Fuel load estimation in Savanna ecosystems in Mozambique

Mangue PD

Titre : Fuel load estimation in Savanna ecosystems in Mozambique

Auteur : Mangue PD

Université de soutenance : University of the Witwatersrand

Grade : Master of Science (MS) 1998

Empirical models for five fuel load categories, namely standing live and dead grass and forbs, tree and grass litter on the ground, twigs (<1 cm diameter), large-diameter dead woody (twigs > 1 cm diameter) and shrubs were developed using multiple regression analysis. Thirty-five data sites out of fifty from Mozambique (10), Zambia (10), Zimbabwe (10) and, South Africa (20) were used for construction of the models and the remaining data were used for validation.
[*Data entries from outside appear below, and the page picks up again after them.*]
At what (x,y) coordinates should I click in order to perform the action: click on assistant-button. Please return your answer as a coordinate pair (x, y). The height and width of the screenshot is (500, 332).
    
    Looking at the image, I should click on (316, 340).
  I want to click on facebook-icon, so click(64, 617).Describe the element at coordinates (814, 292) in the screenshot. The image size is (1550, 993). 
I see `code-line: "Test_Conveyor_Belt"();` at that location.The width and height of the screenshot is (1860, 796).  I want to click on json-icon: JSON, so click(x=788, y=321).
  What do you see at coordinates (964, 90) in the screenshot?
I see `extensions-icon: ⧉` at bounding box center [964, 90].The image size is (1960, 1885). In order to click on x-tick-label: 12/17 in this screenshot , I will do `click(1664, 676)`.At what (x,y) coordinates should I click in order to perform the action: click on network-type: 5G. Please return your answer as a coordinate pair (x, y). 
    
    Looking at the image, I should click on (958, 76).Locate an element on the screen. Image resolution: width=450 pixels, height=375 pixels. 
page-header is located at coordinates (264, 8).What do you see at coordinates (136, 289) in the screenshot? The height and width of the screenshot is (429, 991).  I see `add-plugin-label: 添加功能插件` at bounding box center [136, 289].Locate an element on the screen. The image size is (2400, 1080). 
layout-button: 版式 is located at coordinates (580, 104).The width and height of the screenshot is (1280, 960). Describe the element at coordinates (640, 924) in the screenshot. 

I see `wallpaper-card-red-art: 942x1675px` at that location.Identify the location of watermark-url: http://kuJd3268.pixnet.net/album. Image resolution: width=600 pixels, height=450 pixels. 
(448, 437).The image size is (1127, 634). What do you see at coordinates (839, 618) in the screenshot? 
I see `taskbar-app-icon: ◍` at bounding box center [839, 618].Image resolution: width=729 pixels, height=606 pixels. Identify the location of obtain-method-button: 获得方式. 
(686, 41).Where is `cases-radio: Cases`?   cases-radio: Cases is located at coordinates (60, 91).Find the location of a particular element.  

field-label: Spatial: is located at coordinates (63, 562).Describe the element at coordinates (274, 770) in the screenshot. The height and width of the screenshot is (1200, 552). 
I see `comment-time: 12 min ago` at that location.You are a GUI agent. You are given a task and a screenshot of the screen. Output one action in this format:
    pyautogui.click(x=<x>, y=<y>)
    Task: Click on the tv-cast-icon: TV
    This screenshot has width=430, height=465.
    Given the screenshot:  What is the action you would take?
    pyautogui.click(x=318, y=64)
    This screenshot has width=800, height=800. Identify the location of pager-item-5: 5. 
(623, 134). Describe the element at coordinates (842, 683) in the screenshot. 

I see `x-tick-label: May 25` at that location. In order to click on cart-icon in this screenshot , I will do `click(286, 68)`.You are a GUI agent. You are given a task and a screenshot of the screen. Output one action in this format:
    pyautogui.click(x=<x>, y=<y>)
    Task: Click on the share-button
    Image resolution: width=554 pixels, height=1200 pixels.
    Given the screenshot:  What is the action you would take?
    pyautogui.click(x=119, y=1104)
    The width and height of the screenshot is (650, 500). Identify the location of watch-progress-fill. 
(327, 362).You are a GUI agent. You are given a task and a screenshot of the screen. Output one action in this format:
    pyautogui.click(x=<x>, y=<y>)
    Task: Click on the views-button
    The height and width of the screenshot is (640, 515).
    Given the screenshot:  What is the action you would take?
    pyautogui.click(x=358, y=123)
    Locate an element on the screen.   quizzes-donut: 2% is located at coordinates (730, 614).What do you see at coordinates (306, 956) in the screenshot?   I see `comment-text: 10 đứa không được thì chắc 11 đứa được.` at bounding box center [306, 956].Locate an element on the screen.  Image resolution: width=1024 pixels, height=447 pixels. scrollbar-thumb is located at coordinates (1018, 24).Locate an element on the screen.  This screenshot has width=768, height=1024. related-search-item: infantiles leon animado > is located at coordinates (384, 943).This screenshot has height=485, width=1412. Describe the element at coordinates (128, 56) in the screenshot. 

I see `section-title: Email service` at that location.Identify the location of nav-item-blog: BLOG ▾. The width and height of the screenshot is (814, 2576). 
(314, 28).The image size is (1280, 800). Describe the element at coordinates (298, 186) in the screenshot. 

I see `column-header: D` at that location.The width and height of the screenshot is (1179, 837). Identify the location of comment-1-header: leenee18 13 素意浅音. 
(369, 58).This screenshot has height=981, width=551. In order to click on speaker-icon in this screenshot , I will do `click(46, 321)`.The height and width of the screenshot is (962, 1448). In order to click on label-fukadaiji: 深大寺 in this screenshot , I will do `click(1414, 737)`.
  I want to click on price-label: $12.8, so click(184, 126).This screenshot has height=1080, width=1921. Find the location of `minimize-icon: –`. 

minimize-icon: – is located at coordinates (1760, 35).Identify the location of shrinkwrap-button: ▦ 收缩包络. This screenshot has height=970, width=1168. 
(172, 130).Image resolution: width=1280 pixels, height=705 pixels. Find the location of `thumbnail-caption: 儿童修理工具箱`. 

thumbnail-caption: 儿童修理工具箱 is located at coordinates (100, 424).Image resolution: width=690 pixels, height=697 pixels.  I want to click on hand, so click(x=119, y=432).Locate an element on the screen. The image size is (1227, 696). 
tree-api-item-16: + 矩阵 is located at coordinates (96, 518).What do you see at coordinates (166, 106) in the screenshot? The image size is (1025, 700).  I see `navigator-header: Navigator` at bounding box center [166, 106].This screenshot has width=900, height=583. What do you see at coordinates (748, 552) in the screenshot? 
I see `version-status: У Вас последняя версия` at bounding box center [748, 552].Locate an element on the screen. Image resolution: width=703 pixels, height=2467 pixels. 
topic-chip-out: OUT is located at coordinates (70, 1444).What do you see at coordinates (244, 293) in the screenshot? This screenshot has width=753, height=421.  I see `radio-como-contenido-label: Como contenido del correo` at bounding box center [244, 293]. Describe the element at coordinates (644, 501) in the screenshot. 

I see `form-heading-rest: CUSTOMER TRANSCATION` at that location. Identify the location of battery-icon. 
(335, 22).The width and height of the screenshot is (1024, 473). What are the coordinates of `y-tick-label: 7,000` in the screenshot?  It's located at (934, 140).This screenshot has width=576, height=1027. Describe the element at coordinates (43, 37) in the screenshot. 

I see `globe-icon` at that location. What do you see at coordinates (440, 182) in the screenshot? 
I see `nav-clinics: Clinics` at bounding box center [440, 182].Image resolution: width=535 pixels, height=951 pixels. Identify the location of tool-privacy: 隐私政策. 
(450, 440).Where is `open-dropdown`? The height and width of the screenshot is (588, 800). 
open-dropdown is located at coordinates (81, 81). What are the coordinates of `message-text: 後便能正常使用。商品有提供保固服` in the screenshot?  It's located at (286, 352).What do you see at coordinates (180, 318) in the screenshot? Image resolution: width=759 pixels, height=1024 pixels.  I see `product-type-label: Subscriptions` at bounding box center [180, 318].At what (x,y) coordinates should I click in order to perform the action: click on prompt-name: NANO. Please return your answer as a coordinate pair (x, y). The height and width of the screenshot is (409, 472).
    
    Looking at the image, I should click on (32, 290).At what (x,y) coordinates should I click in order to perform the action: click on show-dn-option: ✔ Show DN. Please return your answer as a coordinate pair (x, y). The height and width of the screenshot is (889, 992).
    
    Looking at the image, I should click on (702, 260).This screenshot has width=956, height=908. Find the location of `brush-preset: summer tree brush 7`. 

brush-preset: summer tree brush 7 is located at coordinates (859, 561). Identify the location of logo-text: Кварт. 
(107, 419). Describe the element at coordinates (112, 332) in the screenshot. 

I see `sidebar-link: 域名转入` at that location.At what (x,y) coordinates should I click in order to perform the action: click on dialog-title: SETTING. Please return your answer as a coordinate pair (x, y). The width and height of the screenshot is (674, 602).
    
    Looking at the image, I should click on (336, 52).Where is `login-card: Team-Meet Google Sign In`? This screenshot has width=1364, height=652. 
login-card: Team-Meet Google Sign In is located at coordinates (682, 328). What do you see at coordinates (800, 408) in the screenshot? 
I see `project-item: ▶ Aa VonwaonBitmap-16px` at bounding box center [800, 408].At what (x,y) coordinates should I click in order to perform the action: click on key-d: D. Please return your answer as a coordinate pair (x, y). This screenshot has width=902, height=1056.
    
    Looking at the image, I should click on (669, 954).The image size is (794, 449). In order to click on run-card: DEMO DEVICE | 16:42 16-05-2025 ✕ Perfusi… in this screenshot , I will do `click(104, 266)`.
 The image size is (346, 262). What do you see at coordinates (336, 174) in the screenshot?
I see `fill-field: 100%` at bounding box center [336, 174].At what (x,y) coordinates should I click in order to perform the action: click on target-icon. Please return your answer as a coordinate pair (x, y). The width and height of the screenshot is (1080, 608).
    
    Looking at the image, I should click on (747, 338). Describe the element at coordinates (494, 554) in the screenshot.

The models developed, although empirical, do suggest which aspects of the underlying biology are important in controlling fuel loads. Standing grass fuels, litter and twigs fuels are all predicable, with coefficients of determination of between 15 and 48%, from annual rainfall and tree basal area. The data in Mozambique were collected in two different edaphic-climatic regions ; one in moist/dystrophic savanna in August/1996 at Sussundenga and other in dry/eutrophic savanna in September/1996 at Mabalane. Standing live and dead grass and forbs, tree and grass leaf litter on the ground and twigs (1 < cm diameter) at 10 m intervals were sampled using one 100 m transect. Measurements were made also for large-diameter dead woody fuel, tree and shrub basal area, canopy cover and shrub volume. The data from other southern African sites were collected in 1994, 1995 and 1996, during the dry season using the same method. Litter and twigs constituted a large component of fuel load in Mabalane, representing 52 and 37% respectively, whilst in Sussundenga, grass, litter and twigs were evenly distributed. The total above ground fuel load in moist/dystrophic savanna (Sussundenga) was greater (690 g/m2) than that from arid/eutrop’hic savanna (470 g/m2). The models were extrapolated to the entire surface area of Mozambique. The calculated total aboveground fuel load estimated for Mozambique was 397.2 million tons. If all this fuel burned once every three years, the output of trace gases would be 40 Tg/yr of C02, 59 Gg/yr of CH4,1.6 Tg/yr of CO, 76 Gg/yr of NOx and 3.7 Gg/yr of N20.